The lines to transcribe run from the top of the material below to the line with "Task: Select 'Send", inclusive. Leave the pictures behind.

▬▬▬

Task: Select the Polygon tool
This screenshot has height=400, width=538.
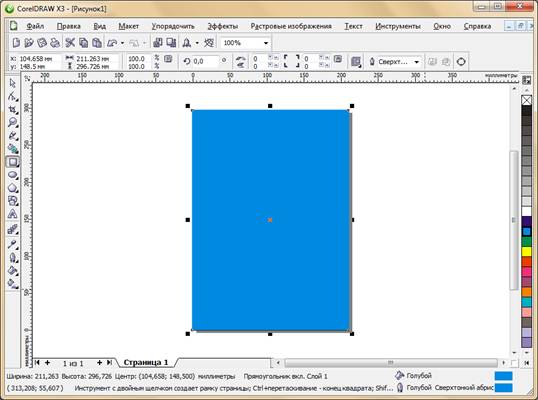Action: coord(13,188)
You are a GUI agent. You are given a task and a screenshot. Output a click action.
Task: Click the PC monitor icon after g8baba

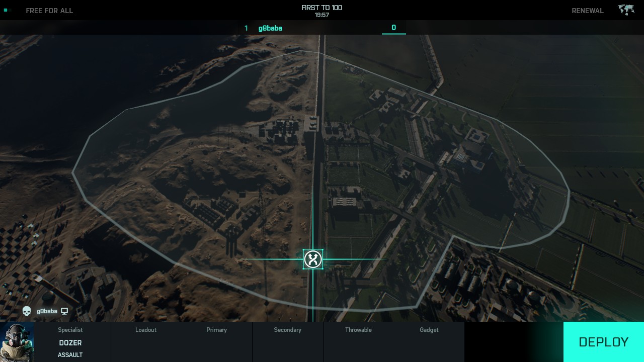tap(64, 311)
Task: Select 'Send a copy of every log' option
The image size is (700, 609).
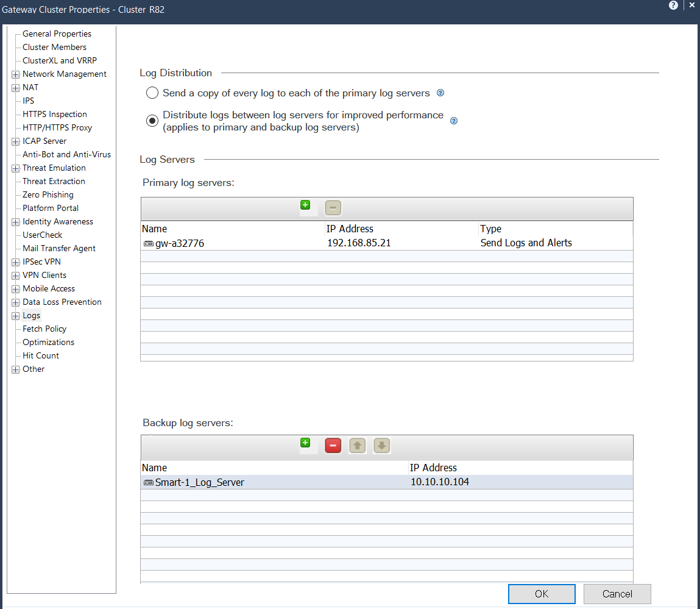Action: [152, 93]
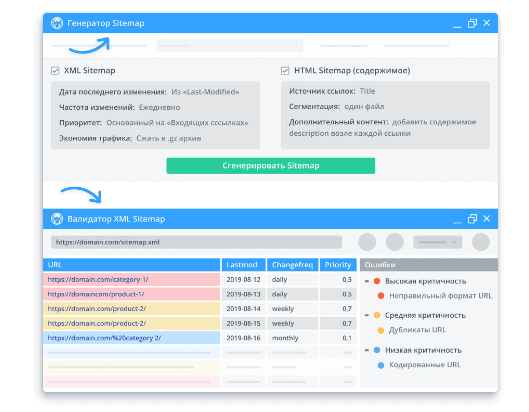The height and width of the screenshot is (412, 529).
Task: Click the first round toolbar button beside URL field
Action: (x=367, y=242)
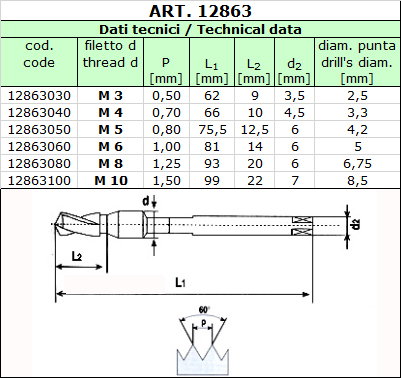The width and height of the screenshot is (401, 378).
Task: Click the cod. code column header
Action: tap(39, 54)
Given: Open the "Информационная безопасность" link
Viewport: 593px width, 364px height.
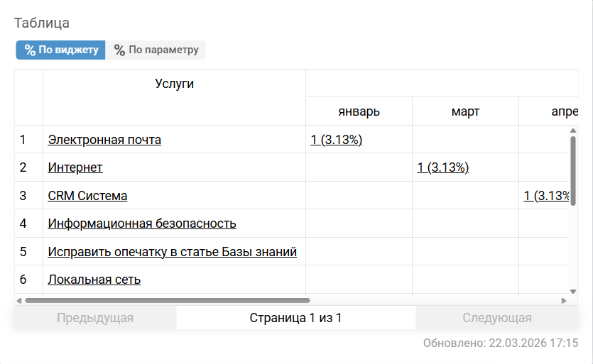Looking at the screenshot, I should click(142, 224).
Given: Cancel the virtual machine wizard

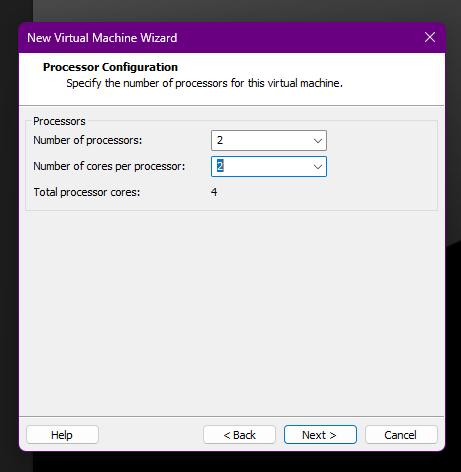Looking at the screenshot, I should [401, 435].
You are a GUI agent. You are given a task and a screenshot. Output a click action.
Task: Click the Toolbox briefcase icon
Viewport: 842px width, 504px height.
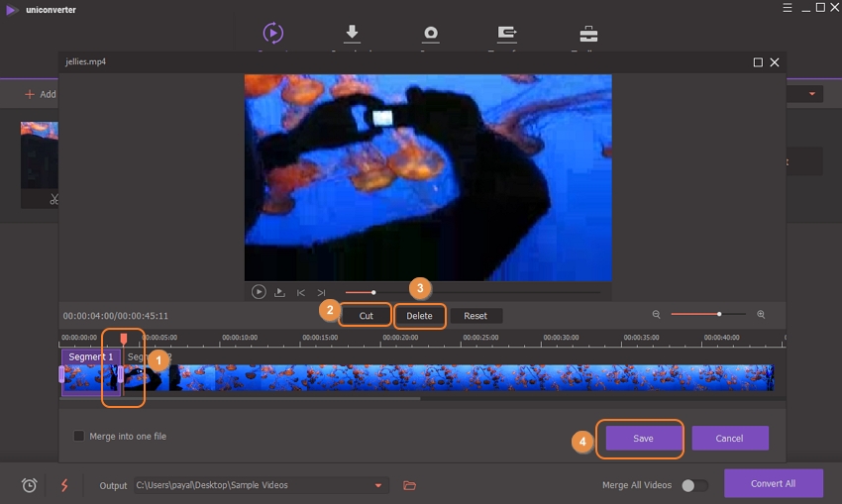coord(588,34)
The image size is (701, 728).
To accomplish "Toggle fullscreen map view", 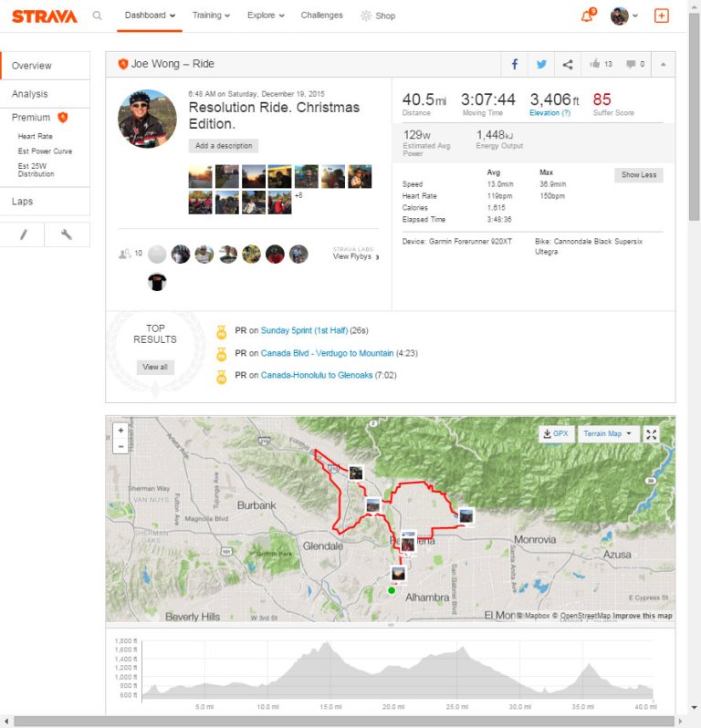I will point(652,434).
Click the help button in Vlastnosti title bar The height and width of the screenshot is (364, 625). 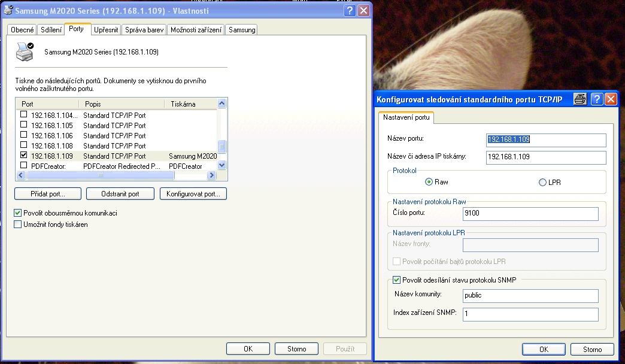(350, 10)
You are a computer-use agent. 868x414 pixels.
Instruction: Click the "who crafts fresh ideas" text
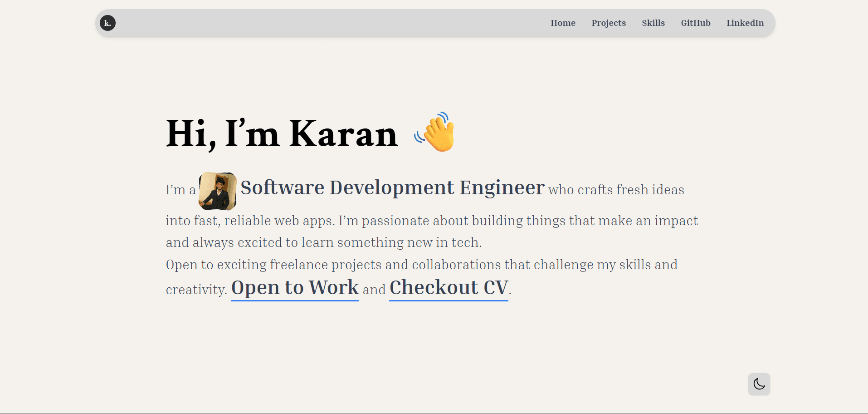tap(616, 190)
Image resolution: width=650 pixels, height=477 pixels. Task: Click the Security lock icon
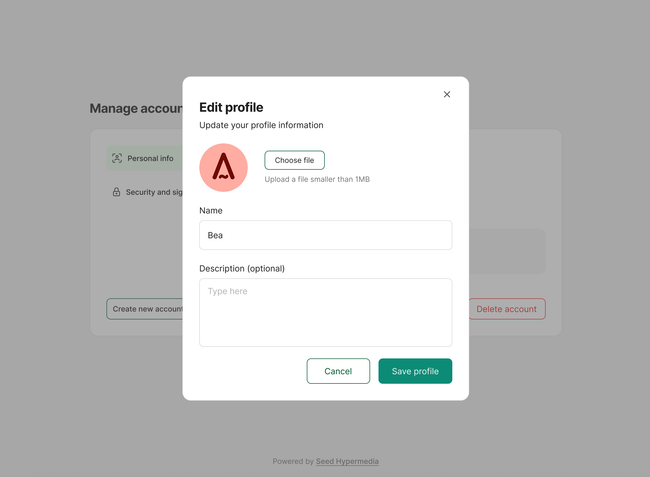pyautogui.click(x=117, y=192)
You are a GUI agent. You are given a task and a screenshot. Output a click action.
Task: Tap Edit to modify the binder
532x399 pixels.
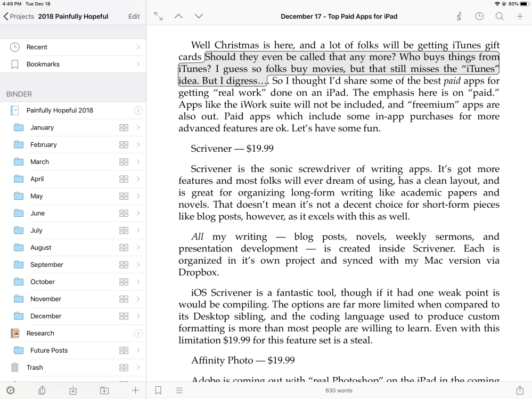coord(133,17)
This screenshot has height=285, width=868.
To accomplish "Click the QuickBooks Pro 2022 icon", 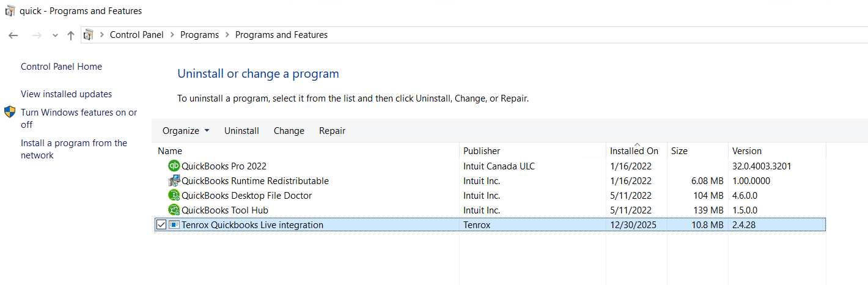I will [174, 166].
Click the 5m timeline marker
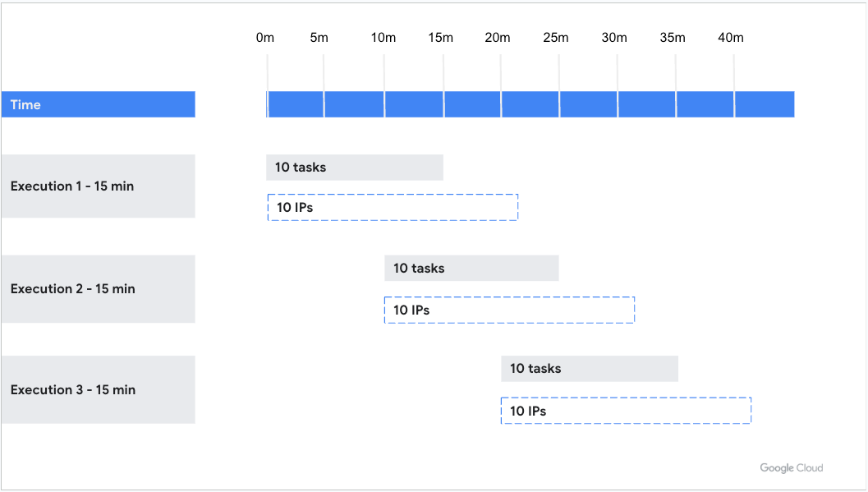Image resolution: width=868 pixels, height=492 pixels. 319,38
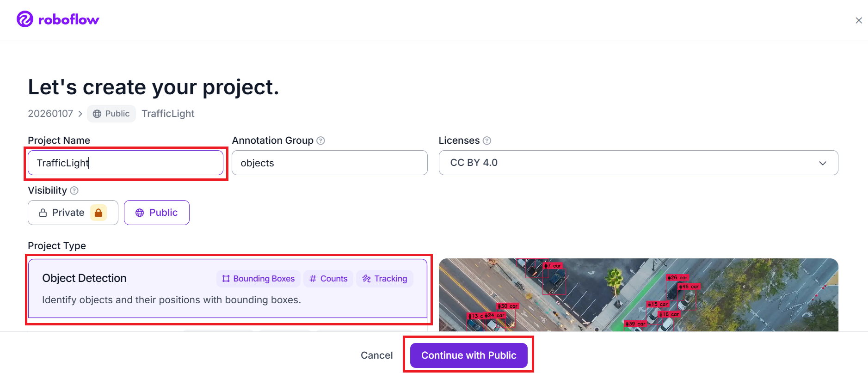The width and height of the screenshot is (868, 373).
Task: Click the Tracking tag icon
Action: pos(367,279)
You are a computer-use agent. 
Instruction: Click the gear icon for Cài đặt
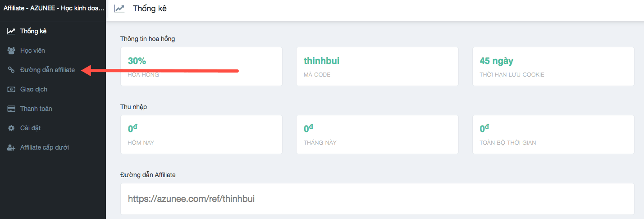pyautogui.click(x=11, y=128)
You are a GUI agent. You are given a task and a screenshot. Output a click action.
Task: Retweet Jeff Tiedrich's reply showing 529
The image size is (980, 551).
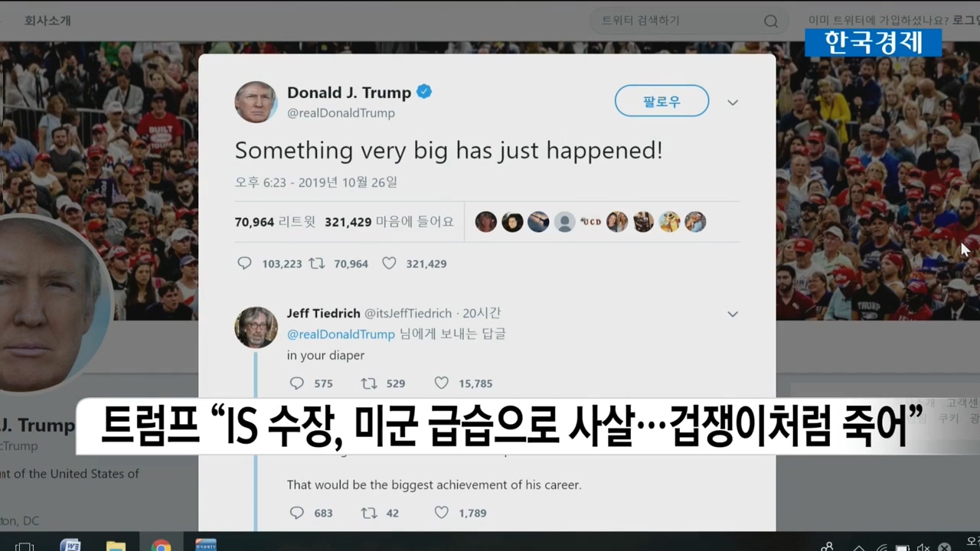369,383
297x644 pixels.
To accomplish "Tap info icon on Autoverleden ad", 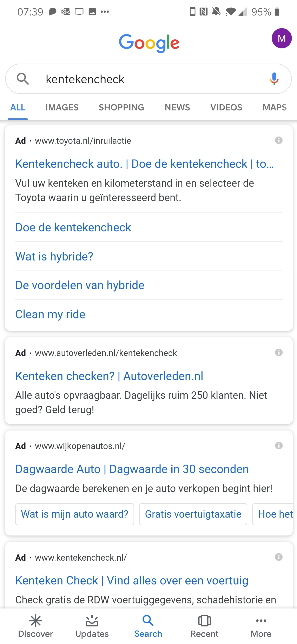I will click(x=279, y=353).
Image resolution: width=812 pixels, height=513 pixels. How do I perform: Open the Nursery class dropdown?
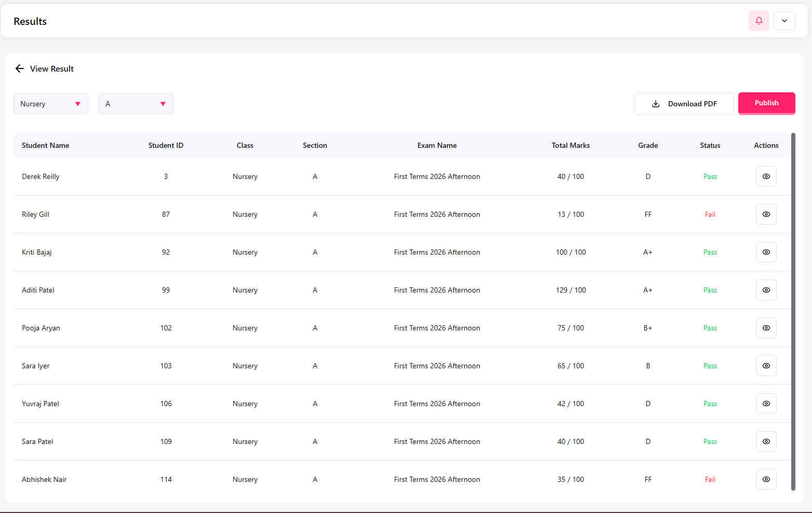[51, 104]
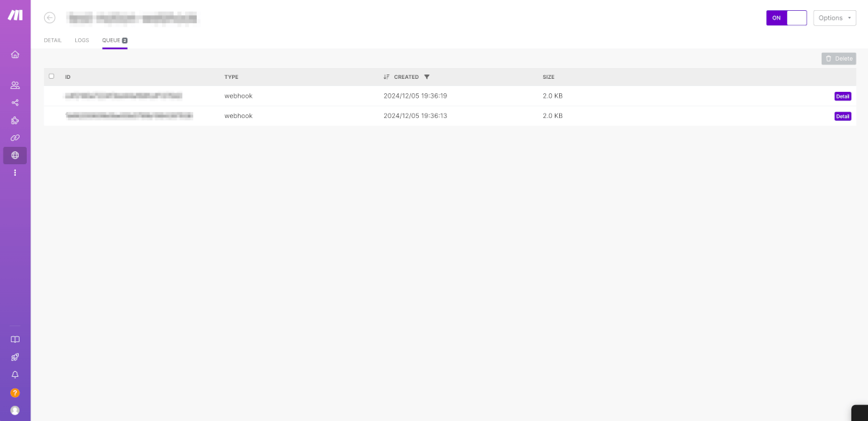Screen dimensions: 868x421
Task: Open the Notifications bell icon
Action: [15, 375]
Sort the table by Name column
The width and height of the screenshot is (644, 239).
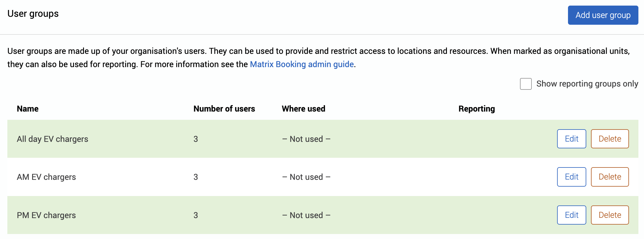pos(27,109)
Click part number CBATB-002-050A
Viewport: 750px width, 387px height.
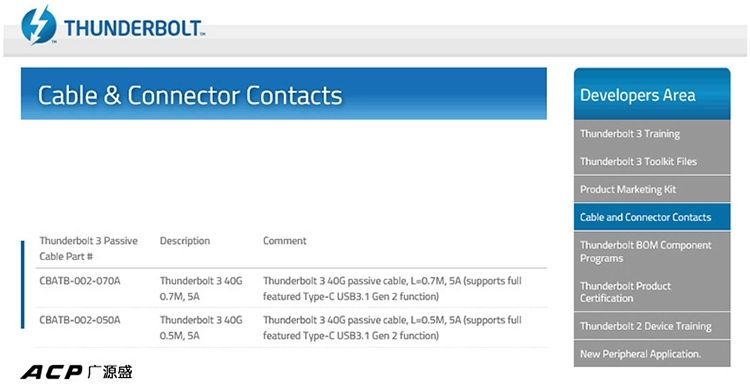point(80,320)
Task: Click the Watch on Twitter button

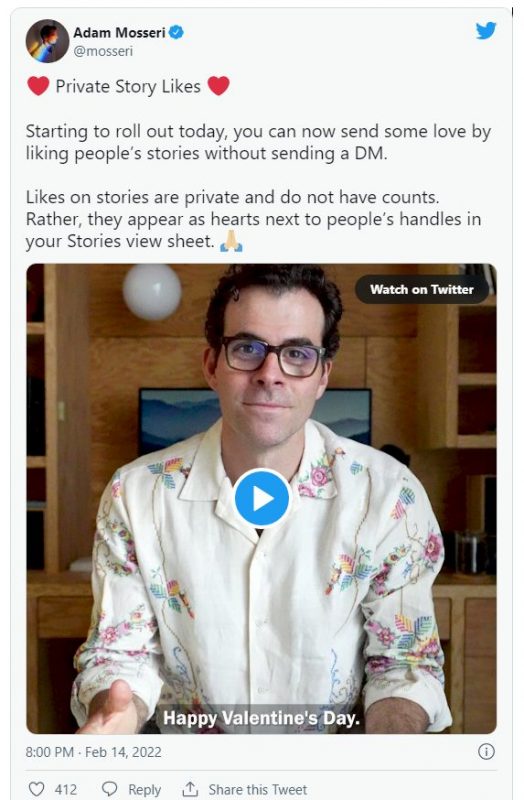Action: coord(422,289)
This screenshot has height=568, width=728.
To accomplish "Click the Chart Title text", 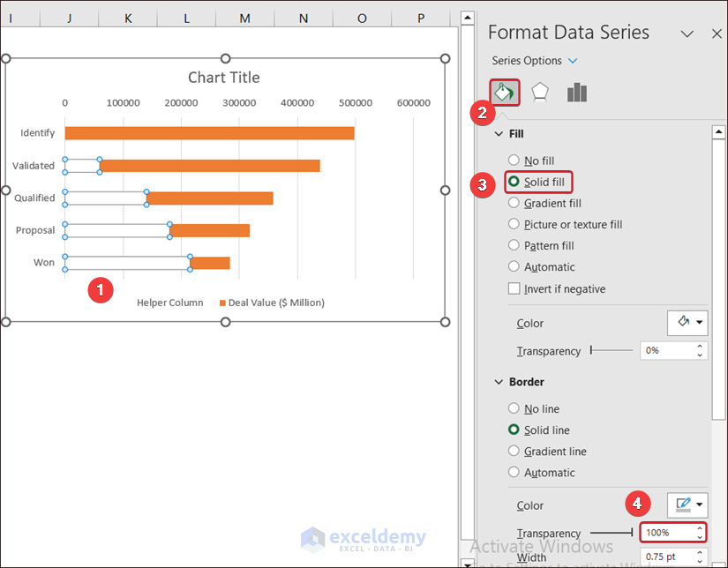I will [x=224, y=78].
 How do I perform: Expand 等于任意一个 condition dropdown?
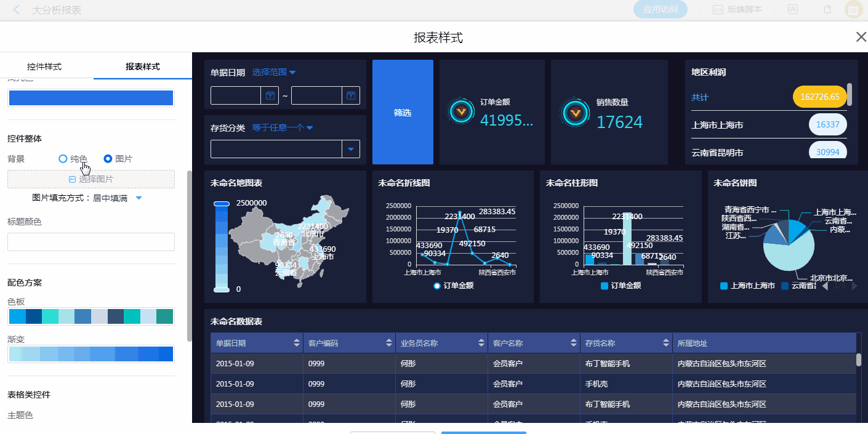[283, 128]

▬▬▬

_Output_.
Task: Select the Polygon tool
This screenshot has height=400, width=538.
Action: coord(13,188)
You are a GUI agent. You are given a task and a screenshot. Output a click action.
Task: Click the PC monitor icon after g8baba

tap(64, 311)
Task: Select 'Send a copy of every log' option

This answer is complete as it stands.